As of 10th January 2014, I left my day job and I am now a full-time self employed coder. Or software engineer. Or software consultant. Or computer programmer. Any one of those titles, really!
I would like to have blogged about this sooner but the first month was an absolute whirlwind! I worked every hour I possibly could to ensure that I’d have enough money at the end of the month to pay bills, mortgage, accountant fees, and so forth, not to mention the equipment I had to buy… Any time I wasn’t coding, I was either doing the books or doing research of all the new tech I’m having to get to grips with. It’s been hectic – I’ve taken an hour a day to go to the gym and I’ve seen my wonderful partner twice a week, but aside from that I’ve barely paused to draw breath!
Well, now things are up and running, the boat has stopped rocking a little bit and I’ve finally started to come up for air. I’ve secured stable work for the next few months and I can stop tearing around quite so much… It’s a very difficult balance to strike when you start out – how much do you take on? I wasn’t short of offers (thankfully!), although I had to be firm on my rates on many occasions. I took on an awful lot of smaller jobs to start with, but now it looks like I can work mainly on larger projects, for at least the next three months, which is fantastic security.
If you’re thinking of going self employed, here are a few (very raw!) tips from somebody who has just done it:
- Know people – get your name and face out there! Go to tech meetups (such as Unified Diff). Blog. Collaborate on projects. If you don’t know anybody, and people don’t know you’re good, you’ll struggle.

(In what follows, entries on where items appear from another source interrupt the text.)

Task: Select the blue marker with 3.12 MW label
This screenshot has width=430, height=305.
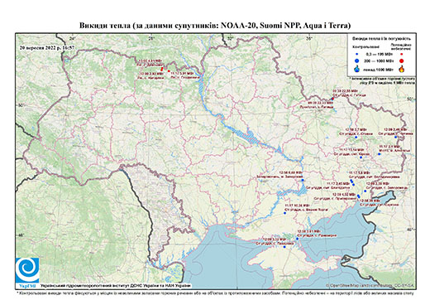Action: click(x=284, y=247)
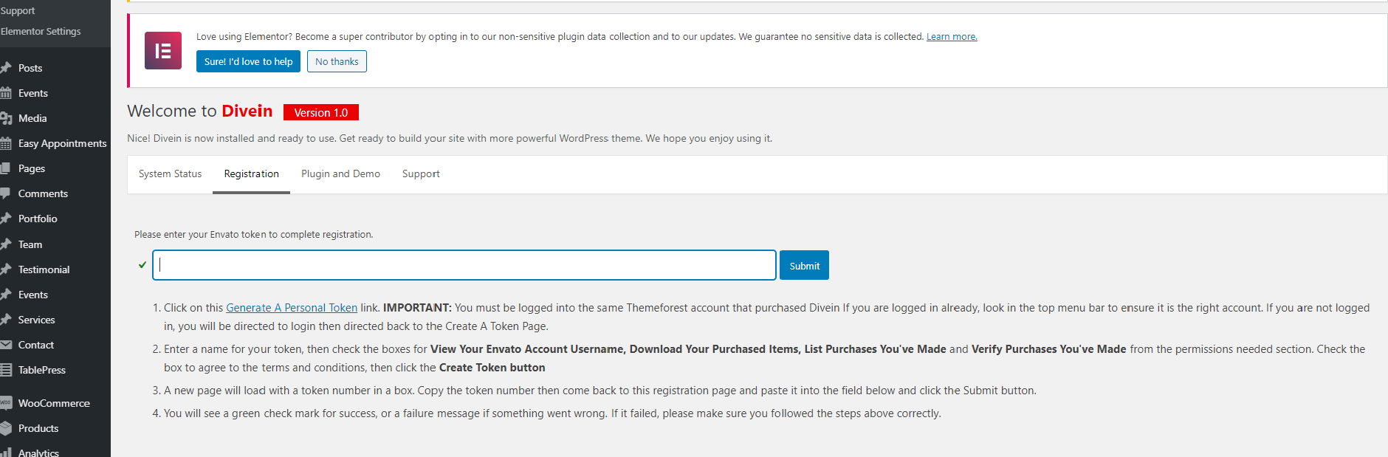Click the Contact envelope icon
1388x457 pixels.
[x=6, y=345]
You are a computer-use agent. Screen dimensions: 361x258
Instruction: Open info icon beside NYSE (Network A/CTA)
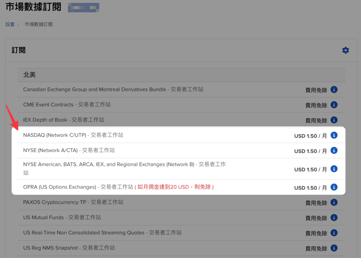[x=334, y=150]
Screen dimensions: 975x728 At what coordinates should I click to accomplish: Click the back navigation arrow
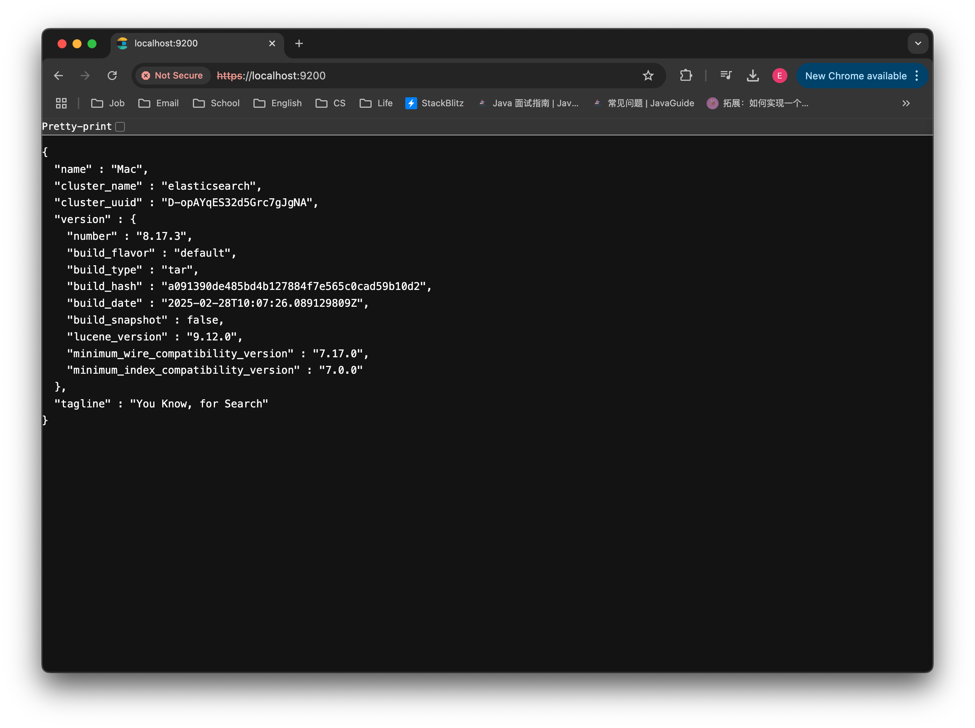pyautogui.click(x=58, y=75)
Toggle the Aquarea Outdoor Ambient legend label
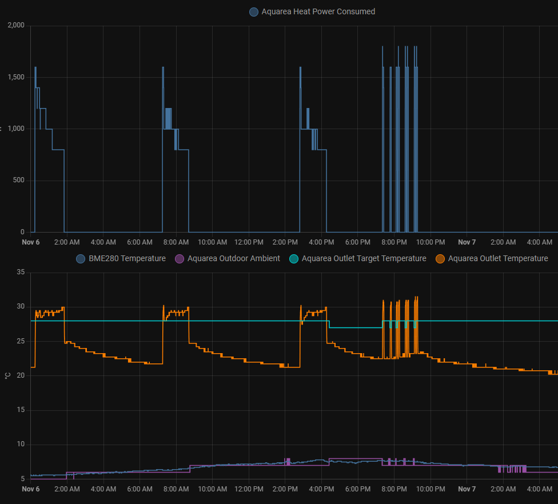558x504 pixels. 233,259
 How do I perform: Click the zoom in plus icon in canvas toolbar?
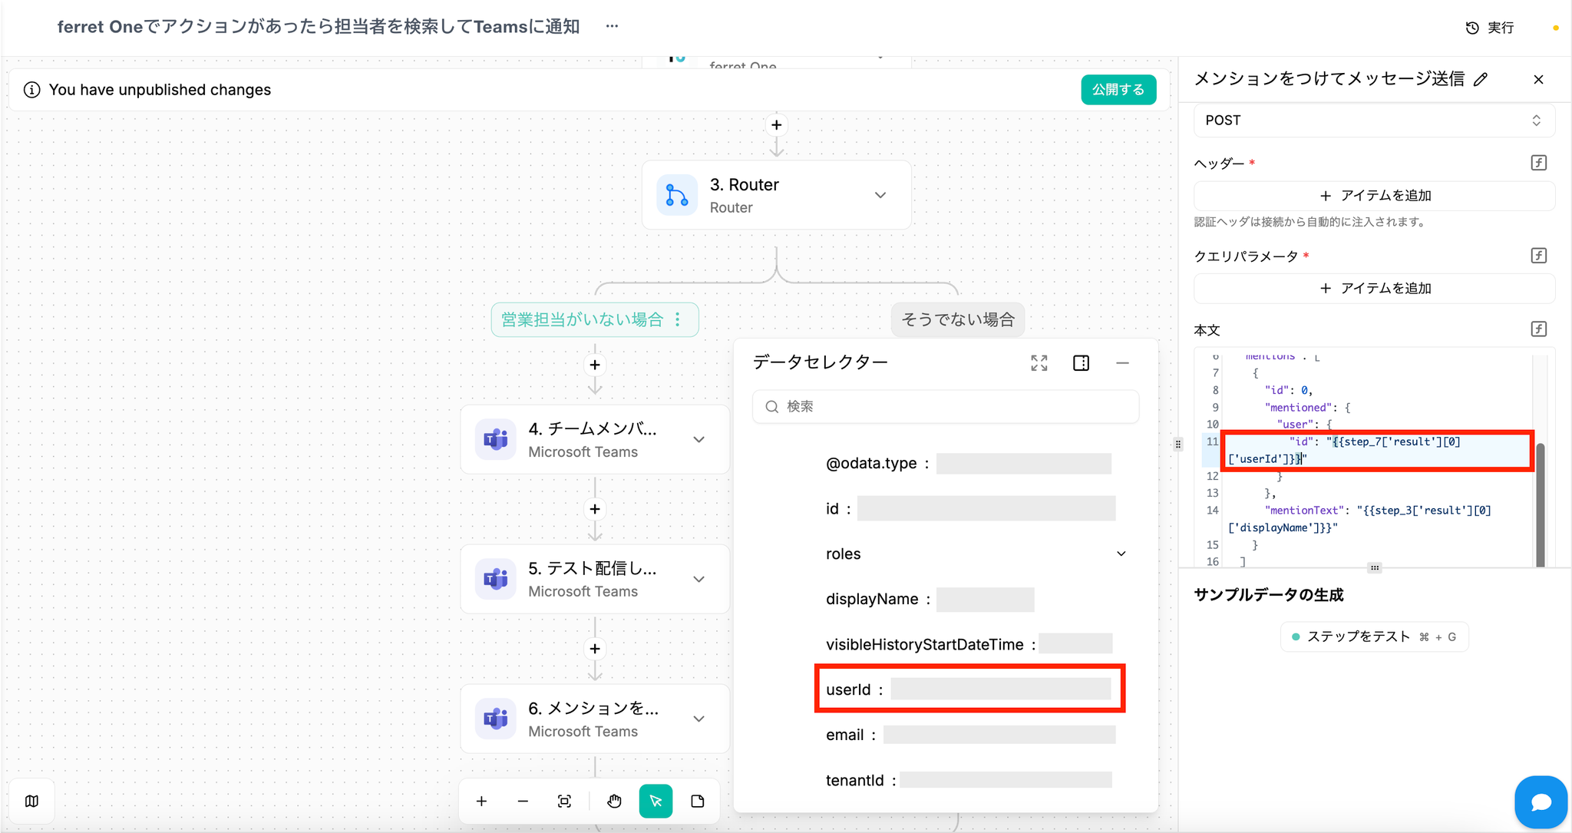click(x=481, y=802)
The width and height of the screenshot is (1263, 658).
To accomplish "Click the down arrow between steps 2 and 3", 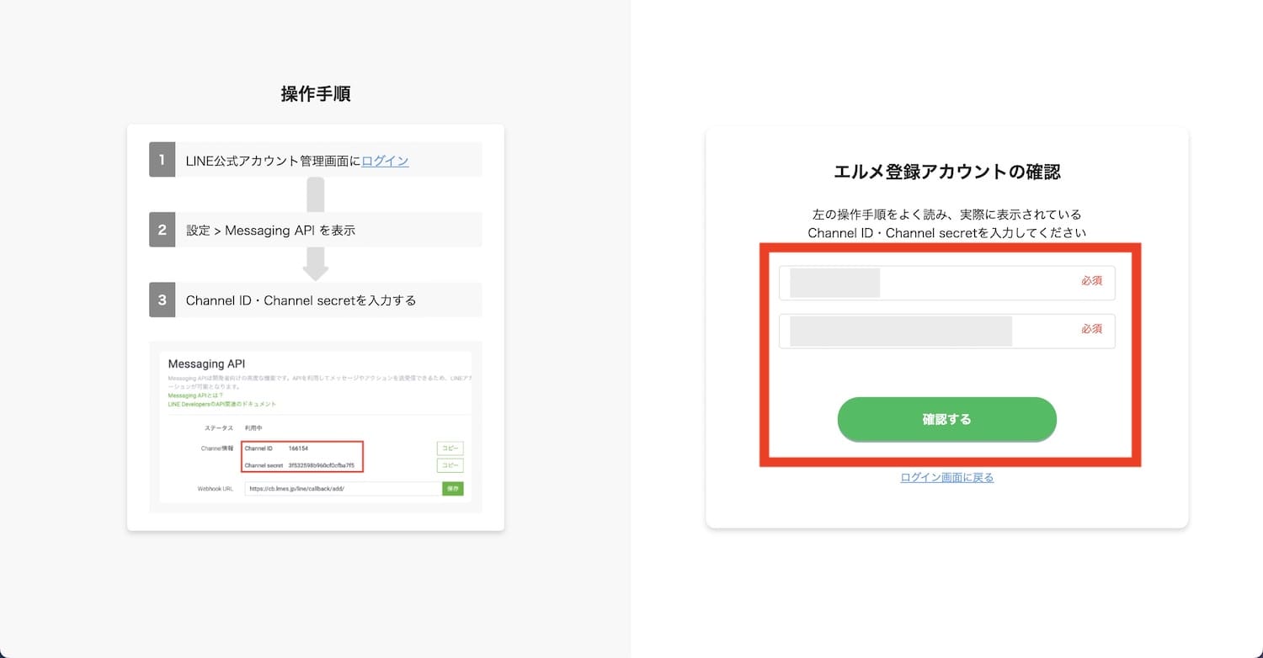I will (316, 263).
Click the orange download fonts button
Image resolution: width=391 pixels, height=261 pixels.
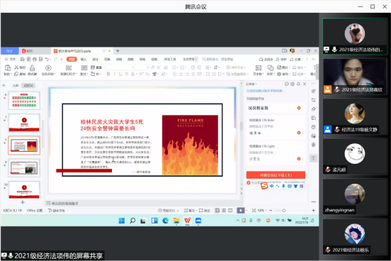click(276, 175)
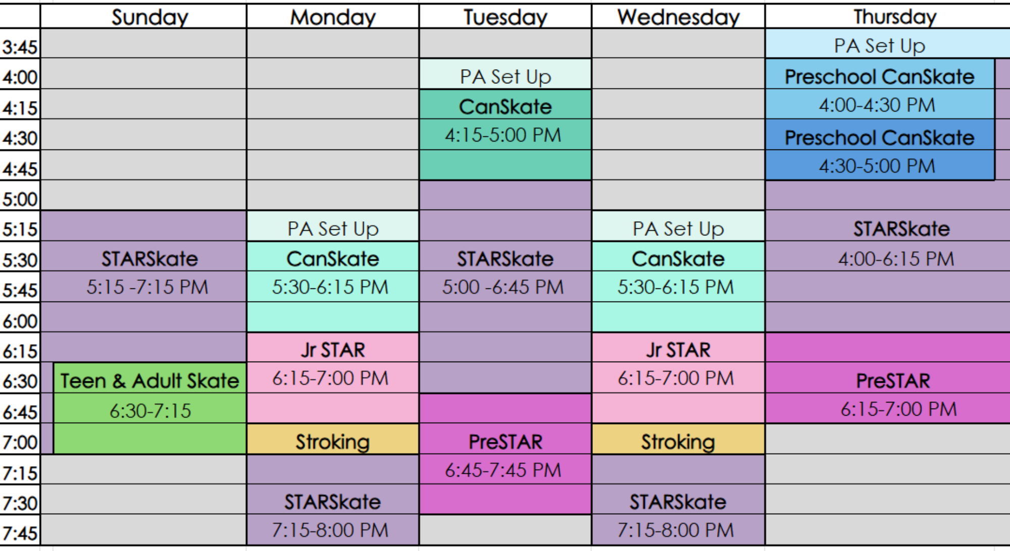Select Monday Jr STAR cell
This screenshot has width=1010, height=551.
(333, 378)
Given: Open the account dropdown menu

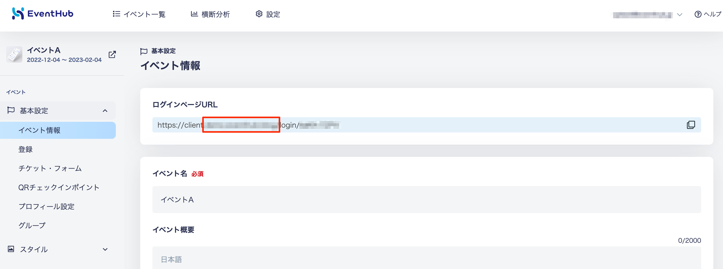Looking at the screenshot, I should pos(679,15).

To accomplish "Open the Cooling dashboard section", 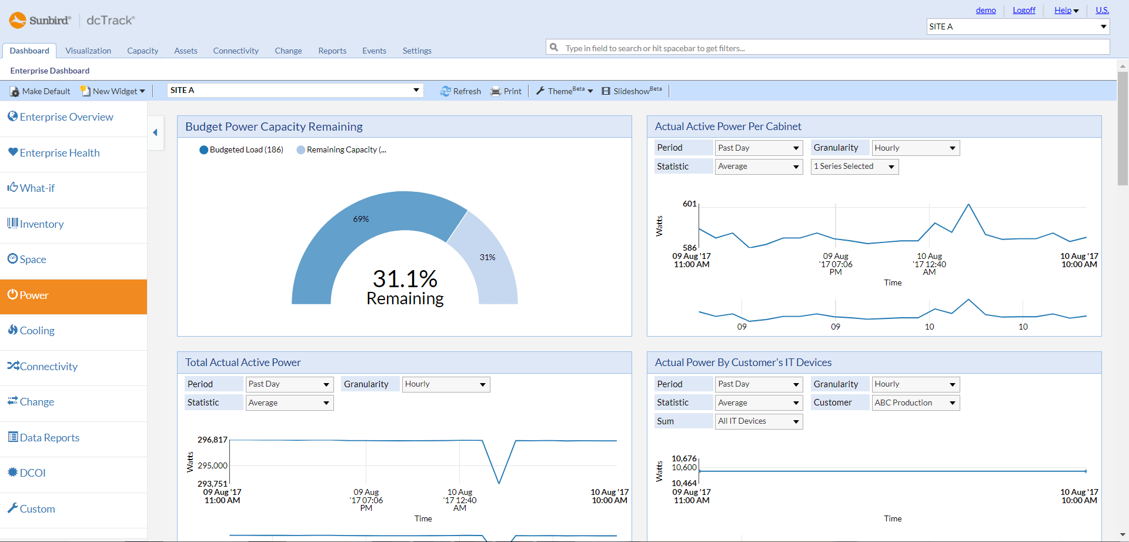I will (36, 330).
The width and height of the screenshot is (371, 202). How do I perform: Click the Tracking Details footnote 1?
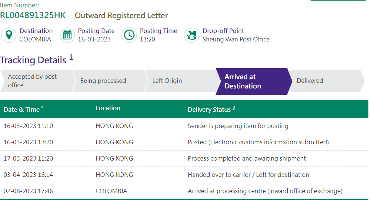[x=71, y=58]
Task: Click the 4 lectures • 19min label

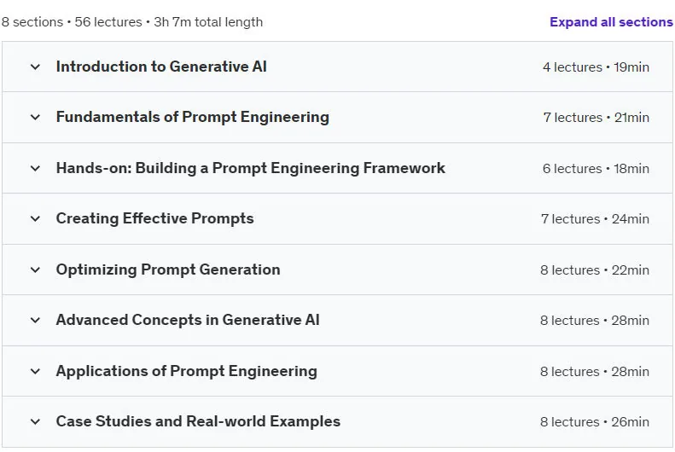Action: (596, 67)
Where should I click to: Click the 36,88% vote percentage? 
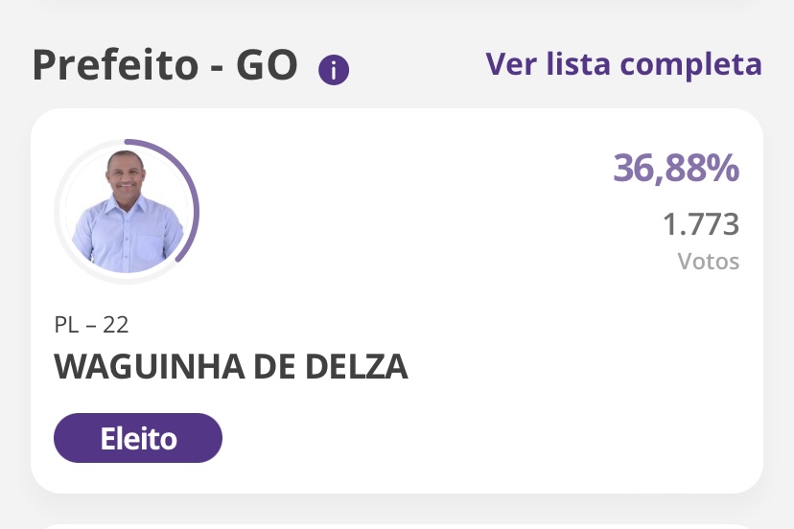click(x=676, y=168)
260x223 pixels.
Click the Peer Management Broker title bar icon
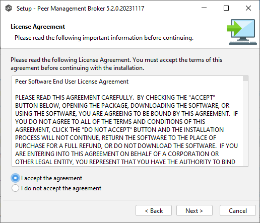coord(9,8)
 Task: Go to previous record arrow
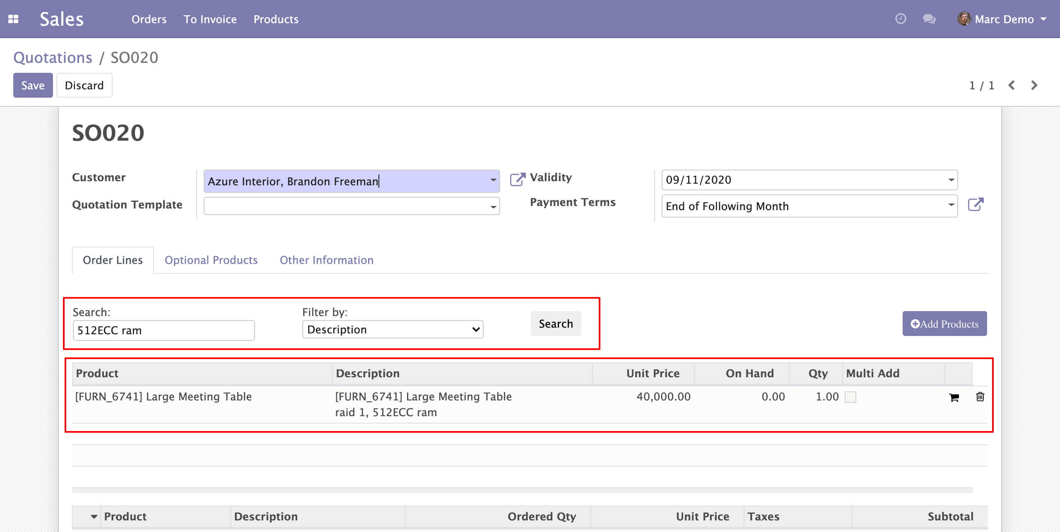pyautogui.click(x=1012, y=85)
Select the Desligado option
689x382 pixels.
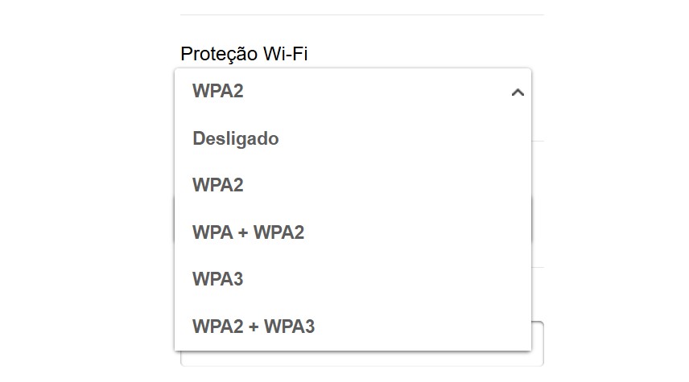[236, 139]

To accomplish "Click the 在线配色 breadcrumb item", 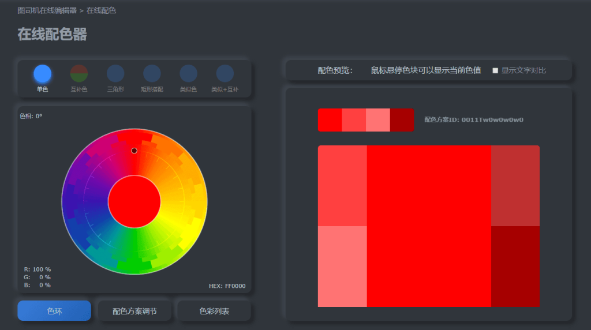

- Get an accountant – mine is Clever Accounts, who have been wonderful. I guess you could handle all your taxes etc yourself, but you’ll have enough to do doing the work without having to read endless online documentation from HMRC, certainly at first!
- Set yourself some time aside to go a bit mad – you won’t see your friends for a while. You’ll have to do some triage. Make sure you protect the most precious spaces in your life. For me, this was my relationship with my partner and time in church.
- Register as a company and get a separate bank account – CAP do a good video on self employment
- Do it scared – I do everything scared, pretty much, it doesn’t have to stop you if you’re scared.
- Stay firm on your rates – if you drop prices for one customer, word can get around. Don’t do it. If you’re good, you’ll find customers who can pay for you. I didn’t want to end up working for too little money – running a business costs money, and I have a mortgage to pay.
Obviously, I’m a newcomer to all this, but I think that’s all solid advice – well, I would, wouldn’t I? 😉
I’m going to try to blog here a bit more regularly – I have plenty to say, it’s just finding the time to say it!